PASAJE CITADO:
******

La revolución antivitruviana del siglo XVIII produjo, entre otros fenómenos de influencia directa en la cultura tratadística, la expansión de una «manualística» dedicada a las cuestiones de la arquitectura y la construcción. Una razón de fondo que explica este hecho puede encontrase en el descreimiento cada vez más generalizado hacia una normatividad canónica de estilos oficiales y, por consiguiente, en la posibilidad abierta de producir uno mismo una arquitectura sin «complejos» ni preconceptos. En ese momento surgen los manuales como fuentes de información técnica y procedimental referidos a los modos de construir: un «manual de instrucciones» sobre el saber hacer. Pero también —como sostiene José Luis González Moreno-Navarro— la expansión inmobiliaria y constructiva, sobre todo en los países de la Revolución Industrial, produjo una generación de nuevos pequeños y medianos propietarios urbanos y rurales en capacidad de construir o renovar sus viviendas y, por tanto, ávidos de información técnica o de manuales prácticos para proceder por sí mismos (1993, p. 22).

******

MATERIAL:
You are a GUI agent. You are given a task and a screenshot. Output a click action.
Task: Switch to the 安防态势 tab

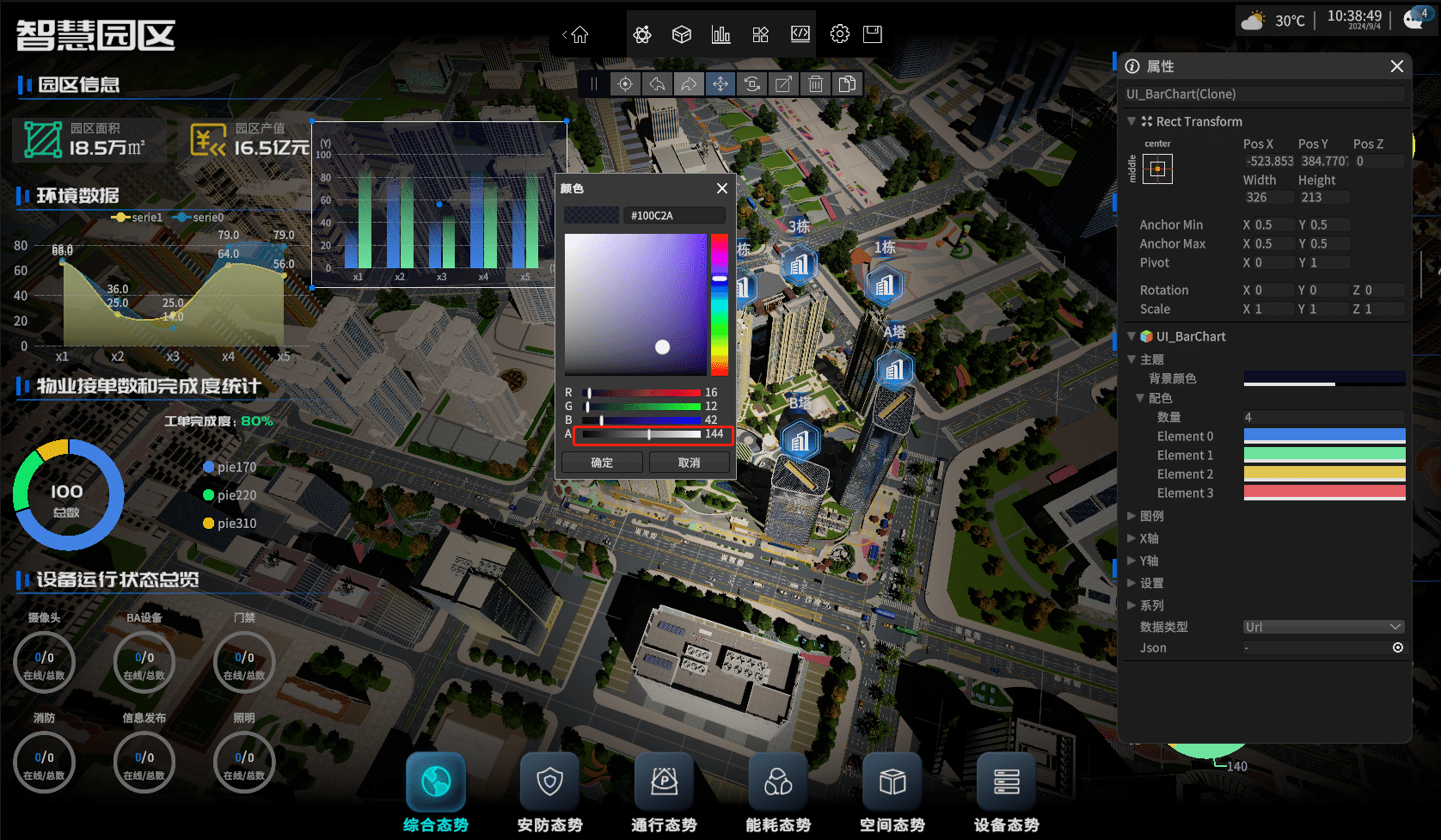click(549, 792)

******

EL PROBLEMA:
Prosigue el pasaje sobre la manualística de arquitectura y construcción del siglo XVIII a partir de su última oración.

RESPUESTA ESCRITA:
La manualística también tuvo un efecto de retorno en la tratadística del siglo XIX, con resultados desiguales. En muchos casos, los tratados de arquitectura optaron por hacerse más prácticos y de una narrativa menos erudita y profesional; y en otros, «disolvieron» prácticamente el sentido de la propia arquitectura como un campo disciplinar de contenidos reconocibles en su especificidad.

Independientemente de las variaciones y del orden de los temas registrados, desde Los diez libros de arquitectura de Vitruvio la estructura de los tratados fue concebida en la mayoría de los casos con una lógica inductiva de análisis de la realidad: de la presentación de las «partes» al «todo», de la descripción individualizada de los componentes a la exposición de los sistemas tipológicos y las reglas de composición. En diversos casos, como el del tratado de Vitruvio y los ejemplos más conocidos de la tratadística del Renacimiento y la Ilustración, todo el cuerpo del tratado estaba precedido de una presentación «teórica» referida a los fundamentos filosóficos y hasta históricos de la arquitectura. En otros casos, este acápite o estaba repartido en cada capítulo o se dejaba al final del libro.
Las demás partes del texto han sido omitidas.